Transdermal Application of Steroid to Cervical Trachea for the Cough in Patients with Bronchial Asthma and Cough Variant Asthma-A Pilot Study
- *Corresponding Author:
- Mitsuhiro Kamimura
Department of Pulmonology
National Hospital Organization Disaster Medical Center
Midori-machi 3256, Tachikawa-shi
Tokyo 190-0014, Japan
E-mail: [email protected]
Received date: August 01, 2013; Accepted date: October 11, 2013; Published date: October 16, 2013
Citation: Kamimura M, Mouri A, Takayama K, Mizutani T, Hamamoto Y, et al. (2013) Transdermal Application of Steroid to Cervical Trachea for the Cough in Patients with Bronchial Asthma and Cough Variant Asthma-A Pilot Study. J Allergy Ther 4:152. doi: 10.4172/2155-6121.1000152
Copyright: © 2013 Kamimura M, et al. This is an open-access article distributed under the terms of the Creative Commons Attribution License, which permits unrestricted use, distribution, and reproduction in any medium, provided the original author and source are credited.
Background: The delivery of steroid to asthmatic patients has been limited to inhalation therapy or systemic therapy. The objective of this study was to evaluate the efficacy of transcutaneous application of steroid over the cervical trachea to asthmatic patients as an alternative route of drug delivery.
Methods: Five patients with bronchial asthma (BA), 10 patients with cough-variant asthma (CVA) and 13 patients with cough predominant asthma (CPA) whose symptoms were not adequately controlled despite their current therapy were enrolled in the study. Steroid ointment of mometasone furoate or betamethasone valerate, in the amount of 1/2 fingertip unit once or twice a day for up to 3 months, to the skin over the cervical trachea, was added to the current therapy. Diphenhydramine ointment was also tried by 14 of the study participants.
Results: Out of 28 patients receiving the steroid treatment, cough was reduced in 11 patients (39.3%). Cough disappeared completely in 3 cases, improved in 7 cases, and reduced temporarily but worsened again during the course in 1 case. Out of 14 patients receiving diphenhydramine treatment, cough was reduced in 5 patients (35.7%).

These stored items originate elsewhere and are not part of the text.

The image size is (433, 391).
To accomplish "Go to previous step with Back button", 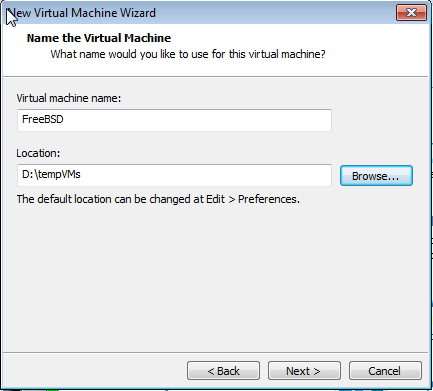I will point(223,371).
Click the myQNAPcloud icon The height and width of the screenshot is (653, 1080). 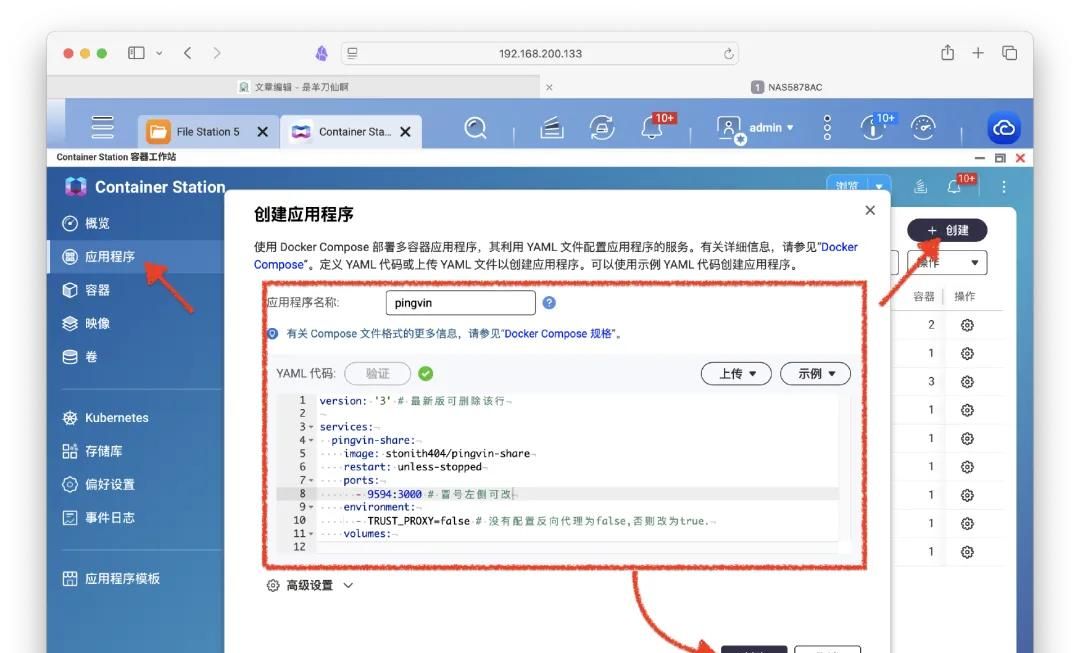coord(1003,128)
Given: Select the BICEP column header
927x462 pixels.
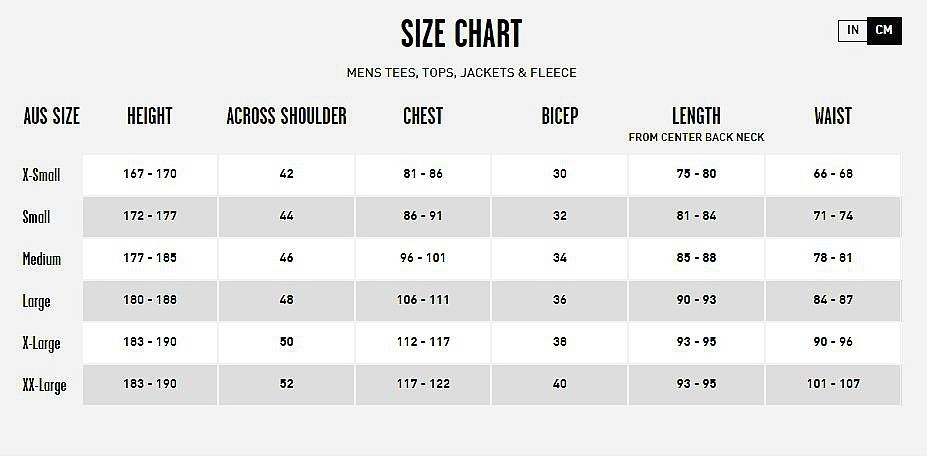Looking at the screenshot, I should click(559, 116).
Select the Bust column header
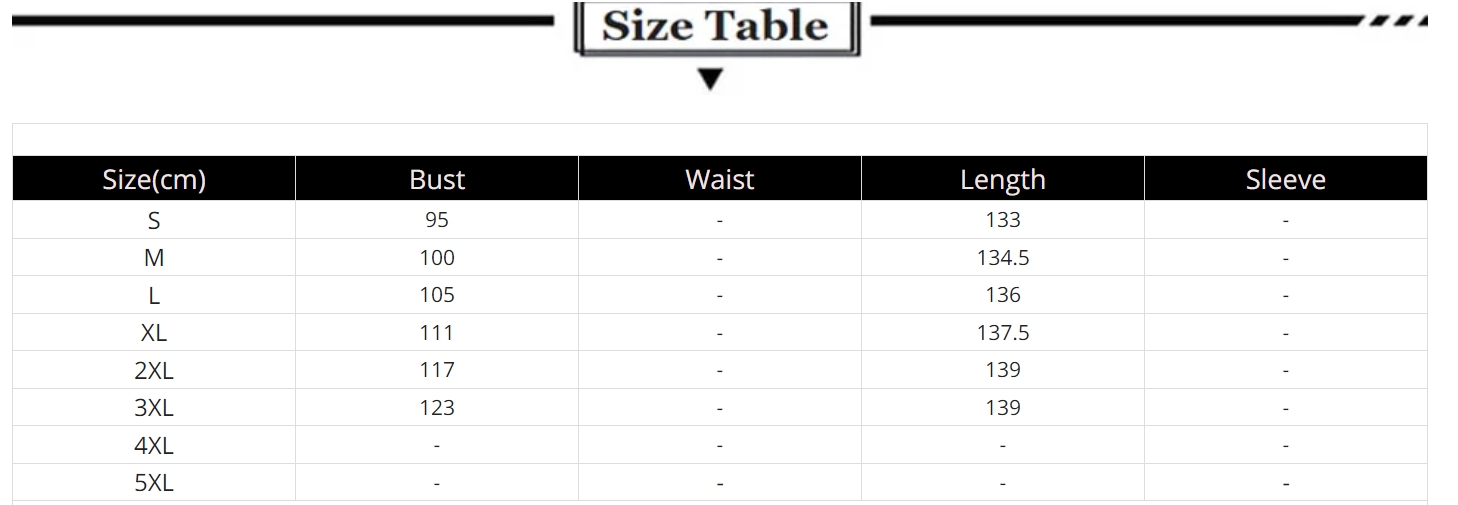The image size is (1458, 505). click(437, 179)
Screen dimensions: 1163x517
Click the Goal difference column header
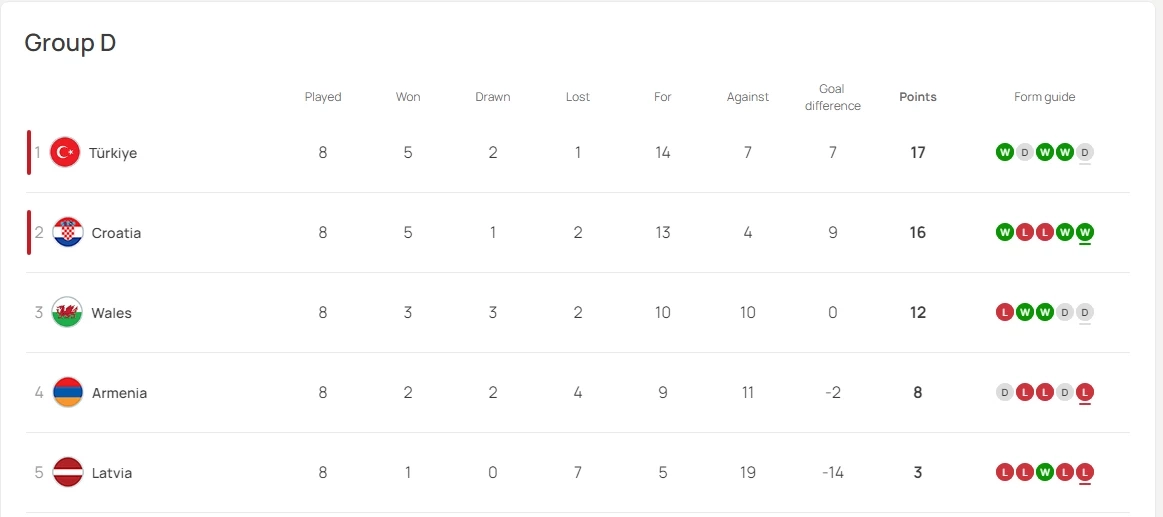tap(832, 97)
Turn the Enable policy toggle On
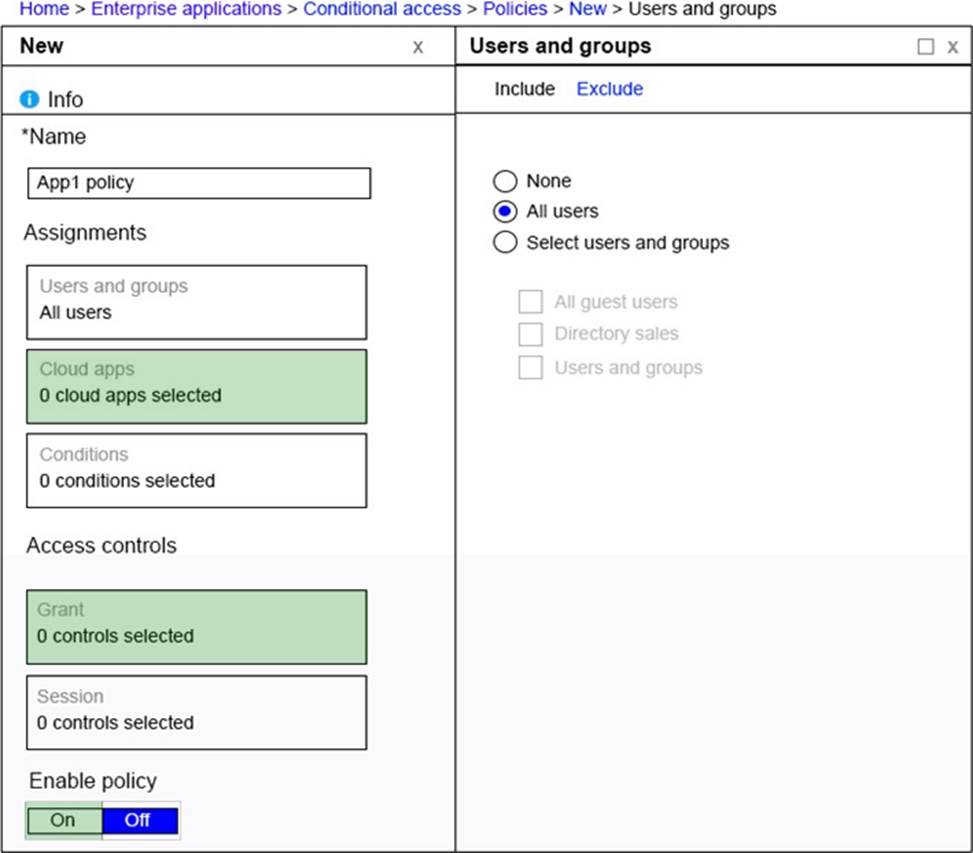The height and width of the screenshot is (853, 973). click(x=63, y=820)
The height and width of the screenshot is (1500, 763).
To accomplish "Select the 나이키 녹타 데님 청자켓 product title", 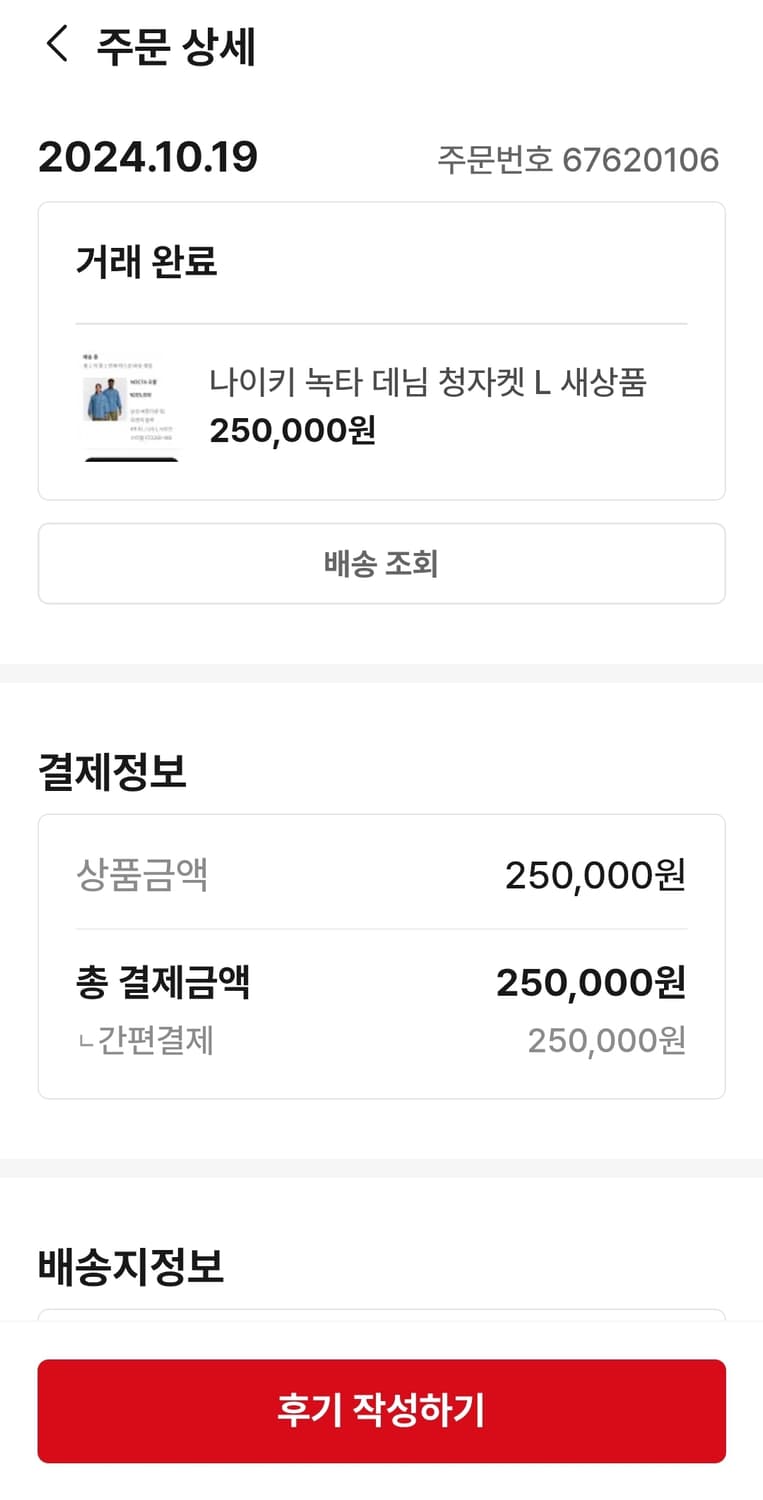I will point(428,382).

Conclusions: The existence of responders to topical steroid ointment therapy to the cervical trachea strongly suggests that the trachea is also involved as an airway inflammation site. Though less effective compared to inhaled corticosteroid therapy, the transdermal administration could be regarded as the third route of steroid therapy for asthmatic cough.